--- START The data ---
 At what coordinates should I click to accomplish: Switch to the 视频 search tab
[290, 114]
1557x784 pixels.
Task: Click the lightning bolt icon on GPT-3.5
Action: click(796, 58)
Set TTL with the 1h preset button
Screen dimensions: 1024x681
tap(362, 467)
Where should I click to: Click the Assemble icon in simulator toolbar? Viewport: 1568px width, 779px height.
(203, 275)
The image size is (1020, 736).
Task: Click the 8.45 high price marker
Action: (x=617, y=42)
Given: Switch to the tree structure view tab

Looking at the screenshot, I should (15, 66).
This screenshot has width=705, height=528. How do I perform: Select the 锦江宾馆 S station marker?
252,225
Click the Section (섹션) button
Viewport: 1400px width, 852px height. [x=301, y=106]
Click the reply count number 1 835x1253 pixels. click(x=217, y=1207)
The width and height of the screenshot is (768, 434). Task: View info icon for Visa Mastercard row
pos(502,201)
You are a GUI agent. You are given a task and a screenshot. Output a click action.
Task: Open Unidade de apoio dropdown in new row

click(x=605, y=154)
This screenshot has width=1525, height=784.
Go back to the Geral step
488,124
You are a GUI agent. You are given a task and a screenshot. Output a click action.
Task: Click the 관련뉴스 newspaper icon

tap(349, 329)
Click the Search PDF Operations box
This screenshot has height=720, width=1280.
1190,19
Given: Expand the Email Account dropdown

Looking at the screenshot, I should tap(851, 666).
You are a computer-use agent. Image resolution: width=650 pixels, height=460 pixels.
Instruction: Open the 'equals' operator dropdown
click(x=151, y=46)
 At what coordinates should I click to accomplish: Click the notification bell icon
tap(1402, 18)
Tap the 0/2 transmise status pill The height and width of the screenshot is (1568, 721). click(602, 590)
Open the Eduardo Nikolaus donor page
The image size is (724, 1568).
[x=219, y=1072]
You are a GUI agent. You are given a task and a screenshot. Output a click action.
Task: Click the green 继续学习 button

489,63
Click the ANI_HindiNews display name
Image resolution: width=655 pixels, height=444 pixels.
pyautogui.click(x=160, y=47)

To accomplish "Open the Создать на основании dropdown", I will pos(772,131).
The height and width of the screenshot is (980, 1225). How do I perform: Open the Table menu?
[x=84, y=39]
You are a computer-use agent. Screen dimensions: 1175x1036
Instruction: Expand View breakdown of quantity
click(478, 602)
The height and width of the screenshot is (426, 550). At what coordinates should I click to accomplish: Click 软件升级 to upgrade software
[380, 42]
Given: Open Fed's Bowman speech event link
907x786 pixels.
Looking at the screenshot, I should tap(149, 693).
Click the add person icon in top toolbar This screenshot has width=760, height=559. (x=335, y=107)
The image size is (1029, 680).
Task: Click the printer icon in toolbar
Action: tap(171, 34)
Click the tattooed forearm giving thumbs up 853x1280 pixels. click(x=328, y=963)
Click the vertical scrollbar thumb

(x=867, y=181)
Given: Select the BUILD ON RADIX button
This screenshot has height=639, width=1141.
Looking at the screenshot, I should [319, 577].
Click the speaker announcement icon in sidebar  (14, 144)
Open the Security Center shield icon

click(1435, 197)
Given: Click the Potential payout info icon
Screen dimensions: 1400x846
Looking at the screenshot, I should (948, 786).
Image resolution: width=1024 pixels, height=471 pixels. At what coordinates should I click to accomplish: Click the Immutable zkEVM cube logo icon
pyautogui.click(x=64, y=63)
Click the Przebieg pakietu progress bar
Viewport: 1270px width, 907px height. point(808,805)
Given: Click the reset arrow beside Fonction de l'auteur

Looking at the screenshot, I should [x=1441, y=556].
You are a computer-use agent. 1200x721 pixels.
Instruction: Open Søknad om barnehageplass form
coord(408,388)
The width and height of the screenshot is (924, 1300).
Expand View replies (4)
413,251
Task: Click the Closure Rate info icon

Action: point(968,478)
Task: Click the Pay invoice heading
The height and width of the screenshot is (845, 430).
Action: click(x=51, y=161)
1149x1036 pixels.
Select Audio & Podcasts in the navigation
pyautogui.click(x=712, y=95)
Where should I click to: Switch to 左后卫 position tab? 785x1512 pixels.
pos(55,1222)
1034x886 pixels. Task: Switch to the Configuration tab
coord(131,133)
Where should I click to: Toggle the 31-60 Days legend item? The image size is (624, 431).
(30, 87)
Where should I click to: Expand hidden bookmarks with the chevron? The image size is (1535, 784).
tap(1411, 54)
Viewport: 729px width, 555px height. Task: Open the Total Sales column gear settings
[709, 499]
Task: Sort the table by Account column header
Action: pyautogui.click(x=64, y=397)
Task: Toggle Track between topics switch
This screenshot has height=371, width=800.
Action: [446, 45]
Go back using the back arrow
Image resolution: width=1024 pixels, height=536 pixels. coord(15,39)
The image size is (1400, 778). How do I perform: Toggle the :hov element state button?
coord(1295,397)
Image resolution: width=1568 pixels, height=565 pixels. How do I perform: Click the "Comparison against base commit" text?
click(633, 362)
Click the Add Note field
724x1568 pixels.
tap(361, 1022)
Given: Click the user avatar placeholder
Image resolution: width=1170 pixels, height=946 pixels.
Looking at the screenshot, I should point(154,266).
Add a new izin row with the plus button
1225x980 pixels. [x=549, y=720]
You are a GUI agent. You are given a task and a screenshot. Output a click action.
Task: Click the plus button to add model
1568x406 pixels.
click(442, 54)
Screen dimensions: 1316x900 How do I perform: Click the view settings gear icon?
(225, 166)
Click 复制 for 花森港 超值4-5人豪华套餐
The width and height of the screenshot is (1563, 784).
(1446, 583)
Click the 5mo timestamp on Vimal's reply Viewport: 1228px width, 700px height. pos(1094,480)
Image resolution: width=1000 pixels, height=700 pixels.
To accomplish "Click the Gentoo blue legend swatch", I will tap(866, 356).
--- END The data ---
## Problem requirements
Please pull out every one of the lines above and reproduce them verbatim, in their original order.

## Solution to this problem
 At what coordinates should I click to accomplish: Switch to the 视频 search tab
[290, 114]
1557x784 pixels.
Task: Click the lightning bolt icon on GPT-3.5
Action: click(796, 58)
Set TTL with the 1h preset button
Screen dimensions: 1024x681
tap(362, 467)
Where should I click to: Click the Assemble icon in simulator toolbar? Viewport: 1568px width, 779px height.
(203, 275)
The image size is (1020, 736).
Task: Click the 8.45 high price marker
Action: (x=617, y=42)
Given: Switch to the tree structure view tab

Looking at the screenshot, I should (15, 66).
This screenshot has width=705, height=528. How do I perform: Select the 锦江宾馆 S station marker?
252,225
Click the Section (섹션) button
Viewport: 1400px width, 852px height. [x=301, y=106]
Click the reply count number 1 835x1253 pixels. click(x=217, y=1207)
The width and height of the screenshot is (768, 434). Task: View info icon for Visa Mastercard row
pos(502,201)
You are a GUI agent. You are given a task and a screenshot. Output a click action.
Task: Open Unidade de apoio dropdown in new row

click(x=605, y=154)
This screenshot has width=1525, height=784.
Go back to the Geral step
488,124
You are a GUI agent. You are given a task and a screenshot. Output a click action.
Task: Click the 관련뉴스 newspaper icon

tap(349, 329)
Click the Search PDF Operations box
This screenshot has height=720, width=1280.
1190,19
Given: Expand the Email Account dropdown

Looking at the screenshot, I should tap(851, 666).
You are a computer-use agent. Image resolution: width=650 pixels, height=460 pixels.
Instruction: Open the 'equals' operator dropdown
click(x=151, y=46)
 At what coordinates should I click to accomplish: Click the notification bell icon
tap(1402, 18)
Tap the 0/2 transmise status pill The height and width of the screenshot is (1568, 721). click(602, 590)
Open the Eduardo Nikolaus donor page
The image size is (724, 1568).
[x=219, y=1072]
You are a GUI agent. You are given a task and a screenshot. Output a click action.
Task: Click the green 继续学习 button

489,63
Click the ANI_HindiNews display name
Image resolution: width=655 pixels, height=444 pixels.
pyautogui.click(x=160, y=47)

To accomplish "Open the Создать на основании dropdown", I will pos(772,131).
The height and width of the screenshot is (980, 1225). How do I perform: Open the Table menu?
[x=84, y=39]
You are a computer-use agent. Screen dimensions: 1175x1036
Instruction: Expand View breakdown of quantity
click(478, 602)
The height and width of the screenshot is (426, 550). At what coordinates should I click to accomplish: Click 软件升级 to upgrade software
[380, 42]
Given: Open Fed's Bowman speech event link
907x786 pixels.
Looking at the screenshot, I should tap(149, 693).
Click the add person icon in top toolbar This screenshot has width=760, height=559. (x=335, y=107)
The image size is (1029, 680).
Task: Click the printer icon in toolbar
Action: tap(171, 34)
Click the tattooed forearm giving thumbs up 853x1280 pixels. click(x=328, y=963)
Click the vertical scrollbar thumb

(x=867, y=181)
Given: Select the BUILD ON RADIX button
This screenshot has height=639, width=1141.
Looking at the screenshot, I should [319, 577].
Click the speaker announcement icon in sidebar  (14, 144)
Open the Security Center shield icon

click(1435, 197)
Given: Click the Potential payout info icon
Screen dimensions: 1400x846
Looking at the screenshot, I should (948, 786).
Image resolution: width=1024 pixels, height=471 pixels. At what coordinates should I click to accomplish: Click the Immutable zkEVM cube logo icon
pyautogui.click(x=64, y=63)
Click the Przebieg pakietu progress bar
Viewport: 1270px width, 907px height. point(808,805)
Given: Click the reset arrow beside Fonction de l'auteur

Looking at the screenshot, I should [x=1441, y=556].
You are a computer-use agent. 1200x721 pixels.
Instruction: Open Søknad om barnehageplass form
coord(408,388)
The width and height of the screenshot is (924, 1300).
Expand View replies (4)
413,251
Task: Click the Closure Rate info icon

Action: point(968,478)
Task: Click the Pay invoice heading
The height and width of the screenshot is (845, 430).
Action: click(x=51, y=161)
1149x1036 pixels.
Select Audio & Podcasts in the navigation
pyautogui.click(x=712, y=95)
Where should I click to: Switch to 左后卫 position tab? 785x1512 pixels.
pos(55,1222)
1034x886 pixels. Task: Switch to the Configuration tab
coord(131,133)
Where should I click to: Toggle the 31-60 Days legend item? The image size is (624, 431).
(30, 87)
Where should I click to: Expand hidden bookmarks with the chevron? The image size is (1535, 784).
tap(1411, 54)
Viewport: 729px width, 555px height. Task: Open the Total Sales column gear settings
[709, 499]
Task: Sort the table by Account column header
Action: pyautogui.click(x=64, y=397)
Task: Toggle Track between topics switch
This screenshot has height=371, width=800.
Action: [446, 45]
Go back using the back arrow
Image resolution: width=1024 pixels, height=536 pixels. coord(15,39)
The image size is (1400, 778). How do I perform: Toggle the :hov element state button?
coord(1295,397)
Image resolution: width=1568 pixels, height=565 pixels. How do I perform: Click the "Comparison against base commit" text?
click(633, 362)
Click the Add Note field
724x1568 pixels.
tap(361, 1022)
Given: Click the user avatar placeholder
Image resolution: width=1170 pixels, height=946 pixels.
Looking at the screenshot, I should point(154,266).
Add a new izin row with the plus button
1225x980 pixels. [x=549, y=720]
You are a GUI agent. You are given a task and a screenshot. Output a click action.
Task: Click the plus button to add model
1568x406 pixels.
click(442, 54)
Screen dimensions: 1316x900 How do I perform: Click the view settings gear icon?
(225, 166)
Click 复制 for 花森港 超值4-5人豪华套餐
The width and height of the screenshot is (1563, 784).
(1446, 583)
Click the 5mo timestamp on Vimal's reply Viewport: 1228px width, 700px height. pos(1094,480)
Image resolution: width=1000 pixels, height=700 pixels.
To accomplish "Click the Gentoo blue legend swatch", I will tap(866, 356).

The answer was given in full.